The country’s biggest energy producer will sell a 50 percent stake in Trans-Asia Gas Pipeline Co. to a unit of China Reform Holdings Corp., another state-owned company that acts as an investment firm charged with revamping government-run entities. Trans-Asia Gas Pipeline operates a 1,830 kilometer (1,140 mile) system that carries gas through Turkmenistan, Uzbekistan and Kazakhstan to China’s far western province Xinjiang.
The restructuring is one path on the road map for reviving underperforming state enterprises. Xi’s administration is pushing to overhaul a bloated $16 trillion government sector as the world’s second-largest economy heads for its slowest growth in a quarter-century. The government is looking at stripping its biggest energy companies of their oil and gas pipelines as part of the reforms that would see the assets spun off into independent businesses, people with knowledge of the plans said in May.
“Selling pipeline stakes to another state-owned holding company is the first step of China’s pipeline restructuring,” said Lin Boqiang, an independent director on PetroChina’s board and director at the China Center for Energy Economics Research at Xiamen University.

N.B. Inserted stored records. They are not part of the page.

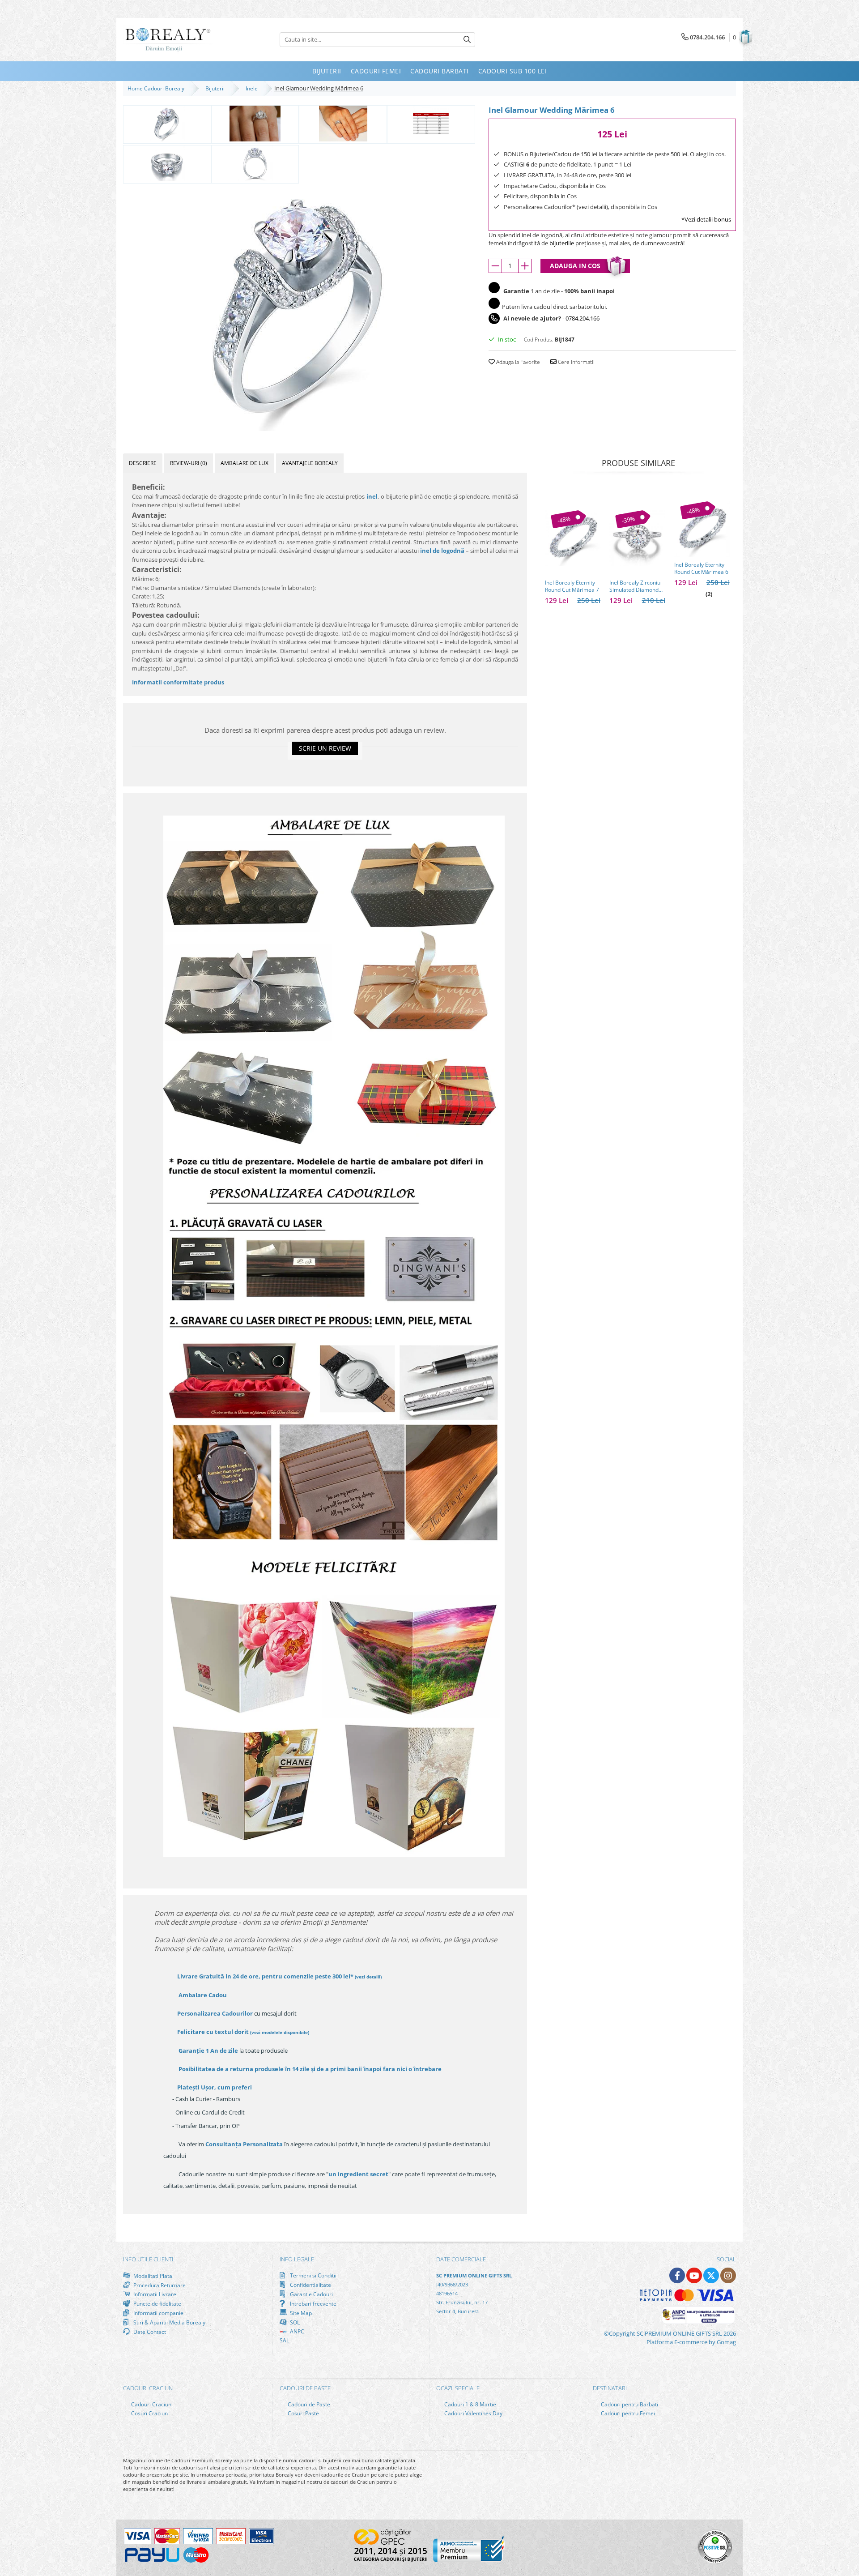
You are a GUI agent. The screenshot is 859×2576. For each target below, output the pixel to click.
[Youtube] (694, 2275)
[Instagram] (728, 2275)
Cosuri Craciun (149, 2413)
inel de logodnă (442, 551)
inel (372, 496)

The move is part of broader reforms that aims to inject private ownership and market forces into the state-dominated energy sector, he said.

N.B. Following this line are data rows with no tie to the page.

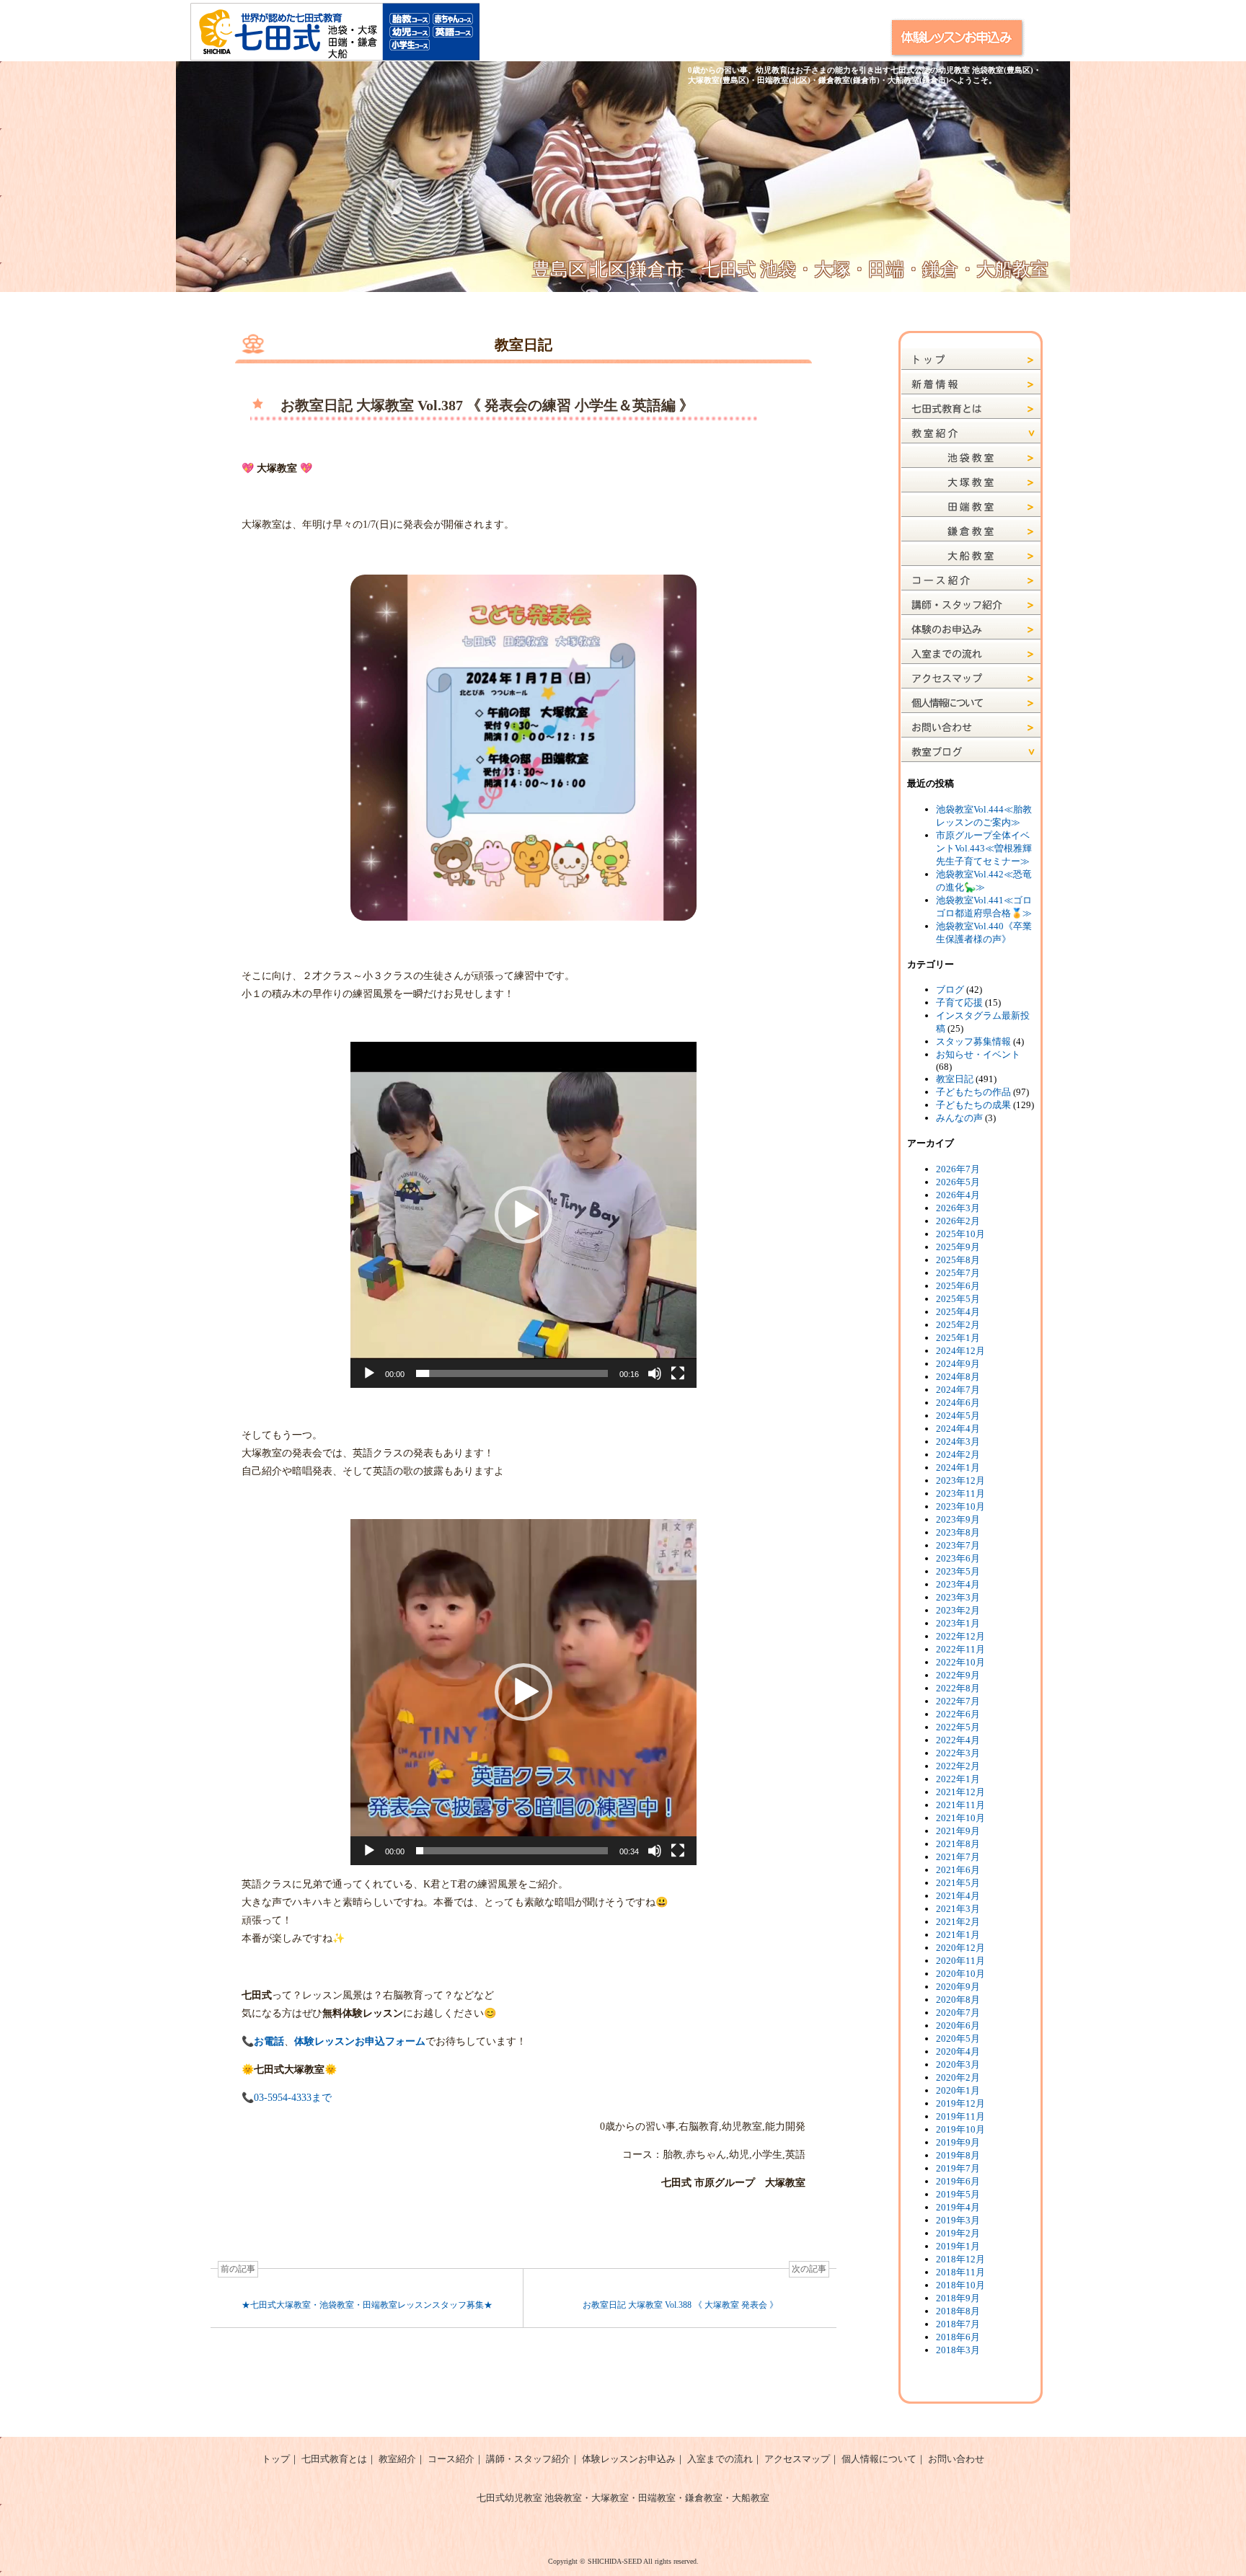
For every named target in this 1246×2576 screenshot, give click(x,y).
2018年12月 (960, 2259)
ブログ (950, 989)
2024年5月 (958, 1415)
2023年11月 (960, 1493)
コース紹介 (451, 2458)
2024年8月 (958, 1376)
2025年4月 (958, 1311)
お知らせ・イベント (978, 1054)
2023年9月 (958, 1519)
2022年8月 (958, 1688)
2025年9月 (958, 1246)
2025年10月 (960, 1234)
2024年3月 (958, 1441)
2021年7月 (958, 1856)
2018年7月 (958, 2324)
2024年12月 (960, 1350)
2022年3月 (958, 1753)
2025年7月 (958, 1272)
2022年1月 (958, 1779)
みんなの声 (959, 1117)
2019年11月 (960, 2116)
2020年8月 (958, 1999)
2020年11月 (960, 1960)
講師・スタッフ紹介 (528, 2458)
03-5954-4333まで (293, 2097)
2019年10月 (960, 2129)
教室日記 (954, 1079)
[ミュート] (655, 1373)
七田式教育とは (334, 2458)
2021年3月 (958, 1908)
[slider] (512, 1373)
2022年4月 (958, 1740)
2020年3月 (958, 2064)
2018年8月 (958, 2311)
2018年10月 (960, 2285)
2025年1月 (958, 1337)
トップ (276, 2458)
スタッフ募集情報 (973, 1041)
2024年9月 (958, 1363)
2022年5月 (958, 1727)
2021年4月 (958, 1895)
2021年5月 (958, 1882)
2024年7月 (958, 1389)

The collapse in energy prices over the last year has added urgency to the reform plans. Profit at PetroChina and China Petroleum & Chemical Corp., Asia’s biggest refiner, nearly vanished in the third quarter amid the rout. Oil is poised to spend a fourth month averaging below $50 a barrel, the longest stretch since the global financial crisis.

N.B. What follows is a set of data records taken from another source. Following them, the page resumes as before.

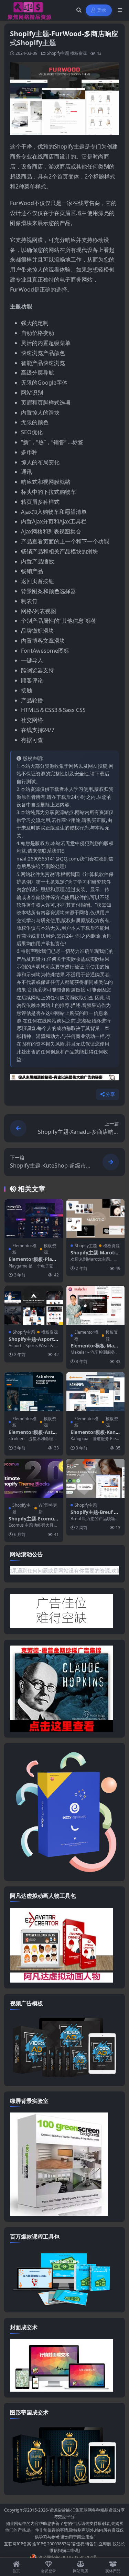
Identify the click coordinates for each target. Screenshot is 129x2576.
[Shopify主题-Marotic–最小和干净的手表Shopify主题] (95, 1218)
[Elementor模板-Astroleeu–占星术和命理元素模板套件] (33, 1391)
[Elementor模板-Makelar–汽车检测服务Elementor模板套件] (95, 1305)
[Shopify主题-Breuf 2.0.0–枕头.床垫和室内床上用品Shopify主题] (95, 1478)
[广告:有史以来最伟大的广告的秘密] (64, 1079)
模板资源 (78, 53)
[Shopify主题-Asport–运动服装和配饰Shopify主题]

PetroChina shares rose 0.4 percent to settle at HK$5.75 in Hong Kong, the highest close since Nov. 12. The city’s Hang Seng Index was little changed.
“Most major integrated oil and gas companies do not own pipeline networks. Neither should PetroChina,” Neil Beveridge, a Hong Kong-based analyst at Sanford C. Bernstein & Co., wrote in a report. “PetroChina is moving forward with the spinoff of its pipeline assets as the company restructures its asset base in response to a lower oil price environment and attempts to plug the earnings gap left by the cut in gas price.”
PetroChina also agreed to shift its wholly-owned unit PetroChina Kunlun Gas Co. into Kunlun Energy Co. With the injection, Kunlun Energy will expand its reach from commercial sales of LNG to retail distribution in cities. The company’s shares rose 3.3 percent to close at HK$6.94 in Hong Kong, the highest since Aug. 11.
China Reform was set up in 2010 by China’s State-owned Assets Supervision and Administration Commission, an arm of the cabinet that controls the biggest government enterprises. It agreed last year to help restructure the coal-to-chemical business of Datang International Power Generation Co., bought 6 percent in China Tower Corp. earlier this year and has taken over some smaller state enterprises.
“We think this is a clear signal that China is more likely to establish a ‘National Gas Pipeline Entity’ to administer all the backbone pipeline assets,” Morgan Stanley analysts including Andy Meng said in a research report Thursday.